- [Problem statement]
The whole listing, repeated exactly, is what this task asks for.

- [Records provided]
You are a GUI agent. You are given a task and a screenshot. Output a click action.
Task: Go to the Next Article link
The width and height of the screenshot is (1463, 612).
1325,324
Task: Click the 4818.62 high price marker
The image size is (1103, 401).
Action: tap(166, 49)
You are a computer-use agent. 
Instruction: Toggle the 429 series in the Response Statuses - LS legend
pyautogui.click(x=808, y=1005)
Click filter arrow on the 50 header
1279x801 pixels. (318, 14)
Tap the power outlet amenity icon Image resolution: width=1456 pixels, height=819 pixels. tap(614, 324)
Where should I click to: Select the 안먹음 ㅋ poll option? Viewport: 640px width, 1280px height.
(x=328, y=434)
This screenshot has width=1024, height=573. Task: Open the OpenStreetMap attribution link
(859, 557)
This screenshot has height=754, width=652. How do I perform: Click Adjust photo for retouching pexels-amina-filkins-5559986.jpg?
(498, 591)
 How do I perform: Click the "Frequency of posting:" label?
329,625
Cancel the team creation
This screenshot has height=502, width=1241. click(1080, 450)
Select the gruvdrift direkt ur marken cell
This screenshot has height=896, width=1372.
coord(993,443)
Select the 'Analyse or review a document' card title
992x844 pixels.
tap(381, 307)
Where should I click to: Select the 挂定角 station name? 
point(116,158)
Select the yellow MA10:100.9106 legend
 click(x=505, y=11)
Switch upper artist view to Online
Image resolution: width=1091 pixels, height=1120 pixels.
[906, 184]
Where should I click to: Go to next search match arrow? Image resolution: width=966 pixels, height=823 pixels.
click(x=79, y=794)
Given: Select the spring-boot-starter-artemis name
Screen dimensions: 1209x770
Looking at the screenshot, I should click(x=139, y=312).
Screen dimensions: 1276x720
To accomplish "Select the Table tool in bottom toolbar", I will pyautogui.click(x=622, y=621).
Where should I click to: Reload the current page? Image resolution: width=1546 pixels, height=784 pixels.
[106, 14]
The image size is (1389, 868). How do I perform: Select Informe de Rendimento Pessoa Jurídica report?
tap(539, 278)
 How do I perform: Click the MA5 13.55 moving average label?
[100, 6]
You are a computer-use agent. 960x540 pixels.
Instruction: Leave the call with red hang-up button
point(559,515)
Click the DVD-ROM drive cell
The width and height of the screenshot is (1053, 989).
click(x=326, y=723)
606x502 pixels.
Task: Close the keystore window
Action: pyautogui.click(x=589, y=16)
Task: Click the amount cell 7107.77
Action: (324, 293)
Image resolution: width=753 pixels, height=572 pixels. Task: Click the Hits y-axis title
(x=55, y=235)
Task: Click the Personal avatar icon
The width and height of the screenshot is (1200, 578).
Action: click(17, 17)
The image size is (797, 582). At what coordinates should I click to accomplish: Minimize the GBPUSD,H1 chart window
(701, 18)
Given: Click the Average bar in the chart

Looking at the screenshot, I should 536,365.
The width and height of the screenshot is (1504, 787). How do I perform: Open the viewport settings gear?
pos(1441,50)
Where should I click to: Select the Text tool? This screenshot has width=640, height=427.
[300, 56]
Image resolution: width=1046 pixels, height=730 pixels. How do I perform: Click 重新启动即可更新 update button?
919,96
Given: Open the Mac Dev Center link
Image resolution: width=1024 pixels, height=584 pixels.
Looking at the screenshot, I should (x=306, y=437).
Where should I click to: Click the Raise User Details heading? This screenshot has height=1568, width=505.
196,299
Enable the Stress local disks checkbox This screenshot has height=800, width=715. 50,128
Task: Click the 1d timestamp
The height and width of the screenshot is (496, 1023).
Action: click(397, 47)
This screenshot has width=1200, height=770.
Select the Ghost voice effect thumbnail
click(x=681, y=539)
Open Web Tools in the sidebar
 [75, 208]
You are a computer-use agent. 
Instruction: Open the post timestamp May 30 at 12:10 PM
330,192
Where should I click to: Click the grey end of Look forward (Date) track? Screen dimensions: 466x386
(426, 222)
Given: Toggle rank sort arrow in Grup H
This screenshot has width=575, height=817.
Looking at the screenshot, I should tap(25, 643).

- [The answer]
You are a GUI agent. You are given a task and a screenshot. Output a click action.
Task: Go to the Next Article link
The width and height of the screenshot is (1463, 612).
1325,324
Task: Click the 4818.62 high price marker
The image size is (1103, 401).
Action: tap(166, 49)
You are a computer-use agent. 
Instruction: Toggle the 429 series in the Response Statuses - LS legend
pyautogui.click(x=808, y=1005)
Click filter arrow on the 50 header
1279x801 pixels. (318, 14)
Tap the power outlet amenity icon Image resolution: width=1456 pixels, height=819 pixels. tap(614, 324)
Where should I click to: Select the 안먹음 ㅋ poll option? Viewport: 640px width, 1280px height.
(x=328, y=434)
This screenshot has width=1024, height=573. Task: Open the OpenStreetMap attribution link
(859, 557)
This screenshot has height=754, width=652. How do I perform: Click Adjust photo for retouching pexels-amina-filkins-5559986.jpg?
(498, 591)
 How do I perform: Click the "Frequency of posting:" label?
329,625
Cancel the team creation
This screenshot has height=502, width=1241. click(1080, 450)
Select the gruvdrift direkt ur marken cell
This screenshot has height=896, width=1372.
coord(993,443)
Select the 'Analyse or review a document' card title
992x844 pixels.
tap(381, 307)
Where should I click to: Select the 挂定角 station name? 
point(116,158)
Select the yellow MA10:100.9106 legend
 click(x=505, y=11)
Switch upper artist view to Online
Image resolution: width=1091 pixels, height=1120 pixels.
[906, 184]
Where should I click to: Go to next search match arrow? Image resolution: width=966 pixels, height=823 pixels.
click(x=79, y=794)
Given: Select the spring-boot-starter-artemis name
Screen dimensions: 1209x770
Looking at the screenshot, I should click(x=139, y=312).
Screen dimensions: 1276x720
To accomplish "Select the Table tool in bottom toolbar", I will pyautogui.click(x=622, y=621).
Where should I click to: Reload the current page? Image resolution: width=1546 pixels, height=784 pixels.
[106, 14]
The image size is (1389, 868). How do I perform: Select Informe de Rendimento Pessoa Jurídica report?
tap(539, 278)
 How do I perform: Click the MA5 13.55 moving average label?
[100, 6]
You are a computer-use agent. 960x540 pixels.
Instruction: Leave the call with red hang-up button
point(559,515)
Click the DVD-ROM drive cell
The width and height of the screenshot is (1053, 989).
click(x=326, y=723)
606x502 pixels.
Task: Close the keystore window
Action: pyautogui.click(x=589, y=16)
Task: Click the amount cell 7107.77
Action: (324, 293)
Image resolution: width=753 pixels, height=572 pixels. Task: Click the Hits y-axis title
(x=55, y=235)
Task: Click the Personal avatar icon
The width and height of the screenshot is (1200, 578).
Action: click(17, 17)
The image size is (797, 582). At what coordinates should I click to accomplish: Minimize the GBPUSD,H1 chart window
(701, 18)
Given: Click the Average bar in the chart

Looking at the screenshot, I should 536,365.
The width and height of the screenshot is (1504, 787). How do I perform: Open the viewport settings gear?
pos(1441,50)
Where should I click to: Select the Text tool? This screenshot has width=640, height=427.
[300, 56]
Image resolution: width=1046 pixels, height=730 pixels. How do I perform: Click 重新启动即可更新 update button?
919,96
Given: Open the Mac Dev Center link
Image resolution: width=1024 pixels, height=584 pixels.
Looking at the screenshot, I should (x=306, y=437).
Where should I click to: Click the Raise User Details heading? This screenshot has height=1568, width=505.
196,299
Enable the Stress local disks checkbox This screenshot has height=800, width=715. 50,128
Task: Click the 1d timestamp
The height and width of the screenshot is (496, 1023).
Action: click(397, 47)
This screenshot has width=1200, height=770.
Select the Ghost voice effect thumbnail
click(x=681, y=539)
Open Web Tools in the sidebar
 [75, 208]
You are a computer-use agent. 
Instruction: Open the post timestamp May 30 at 12:10 PM
330,192
Where should I click to: Click the grey end of Look forward (Date) track? Screen dimensions: 466x386
(426, 222)
Given: Toggle rank sort arrow in Grup H
This screenshot has width=575, height=817.
Looking at the screenshot, I should tap(25, 643).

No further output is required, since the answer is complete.